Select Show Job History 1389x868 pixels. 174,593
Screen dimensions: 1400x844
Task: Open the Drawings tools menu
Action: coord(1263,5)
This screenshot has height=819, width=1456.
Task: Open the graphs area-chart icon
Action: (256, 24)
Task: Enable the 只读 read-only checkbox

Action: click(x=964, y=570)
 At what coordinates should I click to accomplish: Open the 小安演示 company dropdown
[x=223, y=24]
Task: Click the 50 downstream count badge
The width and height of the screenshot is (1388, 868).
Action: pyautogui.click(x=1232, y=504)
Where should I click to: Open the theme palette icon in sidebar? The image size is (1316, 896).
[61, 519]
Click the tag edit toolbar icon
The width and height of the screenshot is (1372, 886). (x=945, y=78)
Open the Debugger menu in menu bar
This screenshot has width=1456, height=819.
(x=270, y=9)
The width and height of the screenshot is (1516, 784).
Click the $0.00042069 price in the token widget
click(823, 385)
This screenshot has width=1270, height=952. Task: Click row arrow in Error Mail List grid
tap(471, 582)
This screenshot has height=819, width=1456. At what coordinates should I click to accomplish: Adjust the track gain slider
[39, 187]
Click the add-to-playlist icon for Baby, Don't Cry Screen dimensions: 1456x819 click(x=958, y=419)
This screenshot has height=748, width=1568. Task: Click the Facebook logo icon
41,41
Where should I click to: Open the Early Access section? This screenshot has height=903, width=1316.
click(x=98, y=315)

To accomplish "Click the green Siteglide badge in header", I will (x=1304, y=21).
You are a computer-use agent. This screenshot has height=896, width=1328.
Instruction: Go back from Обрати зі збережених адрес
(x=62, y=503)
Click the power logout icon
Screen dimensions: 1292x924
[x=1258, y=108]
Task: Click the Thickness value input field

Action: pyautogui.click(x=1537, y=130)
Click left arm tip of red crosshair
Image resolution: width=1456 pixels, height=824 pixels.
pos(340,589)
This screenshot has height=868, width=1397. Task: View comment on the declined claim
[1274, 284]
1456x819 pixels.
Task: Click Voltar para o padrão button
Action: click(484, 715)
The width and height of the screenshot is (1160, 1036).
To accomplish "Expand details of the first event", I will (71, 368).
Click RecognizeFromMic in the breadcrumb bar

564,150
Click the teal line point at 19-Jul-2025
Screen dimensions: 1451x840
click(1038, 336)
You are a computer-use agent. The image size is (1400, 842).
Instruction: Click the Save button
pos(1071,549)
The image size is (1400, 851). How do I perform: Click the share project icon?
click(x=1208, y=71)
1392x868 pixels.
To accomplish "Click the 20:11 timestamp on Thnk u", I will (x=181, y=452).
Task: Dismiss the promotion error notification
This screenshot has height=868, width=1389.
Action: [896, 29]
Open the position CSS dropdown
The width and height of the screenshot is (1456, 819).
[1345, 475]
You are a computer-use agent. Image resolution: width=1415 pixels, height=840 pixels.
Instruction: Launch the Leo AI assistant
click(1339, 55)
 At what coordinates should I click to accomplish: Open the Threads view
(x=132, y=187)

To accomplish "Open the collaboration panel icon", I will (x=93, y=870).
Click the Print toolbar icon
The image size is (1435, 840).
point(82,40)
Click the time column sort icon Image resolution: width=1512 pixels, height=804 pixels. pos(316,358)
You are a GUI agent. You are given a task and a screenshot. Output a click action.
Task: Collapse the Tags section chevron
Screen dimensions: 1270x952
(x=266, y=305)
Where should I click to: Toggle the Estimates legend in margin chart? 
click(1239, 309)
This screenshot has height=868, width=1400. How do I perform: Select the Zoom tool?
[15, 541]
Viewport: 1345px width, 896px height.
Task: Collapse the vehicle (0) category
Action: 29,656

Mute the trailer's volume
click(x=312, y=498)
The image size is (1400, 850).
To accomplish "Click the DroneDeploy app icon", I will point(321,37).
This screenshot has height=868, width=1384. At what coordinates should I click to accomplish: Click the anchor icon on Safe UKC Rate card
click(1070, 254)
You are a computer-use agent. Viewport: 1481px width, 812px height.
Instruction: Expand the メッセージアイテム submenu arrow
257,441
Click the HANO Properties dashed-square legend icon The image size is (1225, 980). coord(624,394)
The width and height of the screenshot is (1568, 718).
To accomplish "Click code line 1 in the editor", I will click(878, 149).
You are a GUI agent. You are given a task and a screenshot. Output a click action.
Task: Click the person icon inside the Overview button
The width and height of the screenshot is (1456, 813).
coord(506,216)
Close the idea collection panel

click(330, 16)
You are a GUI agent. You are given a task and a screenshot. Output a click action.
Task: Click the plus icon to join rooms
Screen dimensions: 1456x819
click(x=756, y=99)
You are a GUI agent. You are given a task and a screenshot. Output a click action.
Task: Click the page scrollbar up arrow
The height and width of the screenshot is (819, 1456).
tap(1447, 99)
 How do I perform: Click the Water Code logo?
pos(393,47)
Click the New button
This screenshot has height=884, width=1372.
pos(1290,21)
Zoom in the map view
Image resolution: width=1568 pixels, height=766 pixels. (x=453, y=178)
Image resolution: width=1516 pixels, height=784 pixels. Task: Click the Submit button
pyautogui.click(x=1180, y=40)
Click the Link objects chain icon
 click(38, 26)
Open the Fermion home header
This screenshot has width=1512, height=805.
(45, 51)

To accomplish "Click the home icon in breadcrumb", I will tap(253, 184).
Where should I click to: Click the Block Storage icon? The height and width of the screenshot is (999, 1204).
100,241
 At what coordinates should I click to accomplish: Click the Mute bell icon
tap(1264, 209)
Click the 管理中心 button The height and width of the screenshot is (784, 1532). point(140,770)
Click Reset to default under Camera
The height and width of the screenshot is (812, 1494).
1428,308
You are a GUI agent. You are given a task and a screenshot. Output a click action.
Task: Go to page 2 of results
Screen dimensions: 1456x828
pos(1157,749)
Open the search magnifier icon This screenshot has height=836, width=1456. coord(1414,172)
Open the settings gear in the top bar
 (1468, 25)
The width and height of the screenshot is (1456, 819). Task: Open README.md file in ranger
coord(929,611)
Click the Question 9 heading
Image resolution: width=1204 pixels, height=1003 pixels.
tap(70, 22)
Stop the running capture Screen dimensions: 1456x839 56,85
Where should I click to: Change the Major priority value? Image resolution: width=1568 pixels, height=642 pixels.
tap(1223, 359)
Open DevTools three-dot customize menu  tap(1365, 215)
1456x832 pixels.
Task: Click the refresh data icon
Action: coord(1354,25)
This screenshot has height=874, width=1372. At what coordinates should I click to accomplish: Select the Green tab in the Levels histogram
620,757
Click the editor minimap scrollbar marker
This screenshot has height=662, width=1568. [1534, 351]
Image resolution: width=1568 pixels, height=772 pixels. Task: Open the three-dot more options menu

> TASK ITEM
Set down the material above in full, keeping each line exactly as it is.

> SOLUTION TO THE PROBLEM
Select Show Job History 1389x868 pixels. 174,593
Screen dimensions: 1400x844
Task: Open the Drawings tools menu
Action: coord(1263,5)
This screenshot has height=819, width=1456.
Task: Open the graphs area-chart icon
Action: (256, 24)
Task: Enable the 只读 read-only checkbox

Action: click(x=964, y=570)
 At what coordinates should I click to accomplish: Open the 小安演示 company dropdown
[x=223, y=24]
Task: Click the 50 downstream count badge
The width and height of the screenshot is (1388, 868).
Action: pyautogui.click(x=1232, y=504)
Where should I click to: Open the theme palette icon in sidebar? The image size is (1316, 896).
[61, 519]
Click the tag edit toolbar icon
The width and height of the screenshot is (1372, 886). (x=945, y=78)
Open the Debugger menu in menu bar
This screenshot has width=1456, height=819.
(x=270, y=9)
The width and height of the screenshot is (1516, 784).
Click the $0.00042069 price in the token widget
click(823, 385)
This screenshot has width=1270, height=952. Task: Click row arrow in Error Mail List grid
tap(471, 582)
This screenshot has height=819, width=1456. At what coordinates should I click to accomplish: Adjust the track gain slider
[39, 187]
Click the add-to-playlist icon for Baby, Don't Cry Screen dimensions: 1456x819 click(x=958, y=419)
This screenshot has height=748, width=1568. Task: Click the Facebook logo icon
41,41
Where should I click to: Open the Early Access section? This screenshot has height=903, width=1316.
click(x=98, y=315)

To accomplish "Click the green Siteglide badge in header", I will (x=1304, y=21).
You are a computer-use agent. This screenshot has height=896, width=1328.
Instruction: Go back from Обрати зі збережених адрес
(x=62, y=503)
Click the power logout icon
Screen dimensions: 1292x924
[x=1258, y=108]
Task: Click the Thickness value input field

Action: pyautogui.click(x=1537, y=130)
Click left arm tip of red crosshair
Image resolution: width=1456 pixels, height=824 pixels.
pos(340,589)
This screenshot has height=868, width=1397. Task: View comment on the declined claim
[1274, 284]
1456x819 pixels.
Task: Click Voltar para o padrão button
Action: click(484, 715)
The width and height of the screenshot is (1160, 1036).
To accomplish "Expand details of the first event", I will (71, 368).
Click RecognizeFromMic in the breadcrumb bar

564,150
Click the teal line point at 19-Jul-2025
Screen dimensions: 1451x840
click(1038, 336)
You are a computer-use agent. The image size is (1400, 842).
Instruction: Click the Save button
pos(1071,549)
The image size is (1400, 851). How do I perform: Click the share project icon?
click(x=1208, y=71)
1392x868 pixels.
To accomplish "Click the 20:11 timestamp on Thnk u", I will (x=181, y=452).
Task: Dismiss the promotion error notification
This screenshot has height=868, width=1389.
Action: [896, 29]
Open the position CSS dropdown
The width and height of the screenshot is (1456, 819).
[1345, 475]
You are a computer-use agent. Image resolution: width=1415 pixels, height=840 pixels.
Instruction: Launch the Leo AI assistant
click(1339, 55)
 At what coordinates should I click to accomplish: Open the Threads view
(x=132, y=187)

To accomplish "Open the collaboration panel icon", I will (x=93, y=870).
Click the Print toolbar icon
The image size is (1435, 840).
point(82,40)
Click the time column sort icon Image resolution: width=1512 pixels, height=804 pixels. pos(316,358)
You are a GUI agent. You are given a task and a screenshot. Output a click action.
Task: Collapse the Tags section chevron
Screen dimensions: 1270x952
(x=266, y=305)
Where should I click to: Toggle the Estimates legend in margin chart? 
click(1239, 309)
This screenshot has height=868, width=1400. How do I perform: Select the Zoom tool?
[15, 541]
Viewport: 1345px width, 896px height.
Task: Collapse the vehicle (0) category
Action: 29,656

Mute the trailer's volume
click(x=312, y=498)
The image size is (1400, 850).
To accomplish "Click the DroneDeploy app icon", I will point(321,37).
This screenshot has height=868, width=1384. At what coordinates should I click to accomplish: Click the anchor icon on Safe UKC Rate card
click(1070, 254)
You are a computer-use agent. Viewport: 1481px width, 812px height.
Instruction: Expand the メッセージアイテム submenu arrow
257,441
Click the HANO Properties dashed-square legend icon The image size is (1225, 980). coord(624,394)
The width and height of the screenshot is (1568, 718).
To accomplish "Click code line 1 in the editor", I will click(878, 149).
You are a GUI agent. You are given a task and a screenshot. Output a click action.
Task: Click the person icon inside the Overview button
The width and height of the screenshot is (1456, 813).
coord(506,216)
Close the idea collection panel

click(330, 16)
You are a GUI agent. You are given a task and a screenshot. Output a click action.
Task: Click the plus icon to join rooms
Screen dimensions: 1456x819
click(x=756, y=99)
You are a GUI agent. You are given a task and a screenshot. Output a click action.
Task: Click the page scrollbar up arrow
The height and width of the screenshot is (819, 1456).
tap(1447, 99)
 How do I perform: Click the Water Code logo?
pos(393,47)
Click the New button
This screenshot has height=884, width=1372.
pos(1290,21)
Zoom in the map view
Image resolution: width=1568 pixels, height=766 pixels. (x=453, y=178)
Image resolution: width=1516 pixels, height=784 pixels. Task: Click the Submit button
pyautogui.click(x=1180, y=40)
Click the Link objects chain icon
 click(38, 26)
Open the Fermion home header
This screenshot has width=1512, height=805.
(45, 51)

To accomplish "Click the home icon in breadcrumb", I will tap(253, 184).
Where should I click to: Click the Block Storage icon? The height and width of the screenshot is (999, 1204).
100,241
 At what coordinates should I click to accomplish: Click the Mute bell icon
tap(1264, 209)
Click the 管理中心 button The height and width of the screenshot is (784, 1532). point(140,770)
Click Reset to default under Camera
The height and width of the screenshot is (812, 1494).
1428,308
You are a GUI agent. You are given a task and a screenshot. Output a click action.
Task: Go to page 2 of results
Screen dimensions: 1456x828
pos(1157,749)
Open the search magnifier icon This screenshot has height=836, width=1456. coord(1414,172)
Open the settings gear in the top bar
 (1468, 25)
The width and height of the screenshot is (1456, 819). Task: Open README.md file in ranger
coord(929,611)
Click the Question 9 heading
Image resolution: width=1204 pixels, height=1003 pixels.
tap(70, 22)
Stop the running capture Screen dimensions: 1456x839 56,85
Where should I click to: Change the Major priority value? Image resolution: width=1568 pixels, height=642 pixels.
tap(1223, 359)
Open DevTools three-dot customize menu  tap(1365, 215)
1456x832 pixels.
Task: Click the refresh data icon
Action: coord(1354,25)
This screenshot has height=874, width=1372. At what coordinates should I click to accomplish: Select the Green tab in the Levels histogram
620,757
Click the editor minimap scrollbar marker
This screenshot has height=662, width=1568. [1534, 351]
Image resolution: width=1568 pixels, height=772 pixels. Task: Open the three-dot more options menu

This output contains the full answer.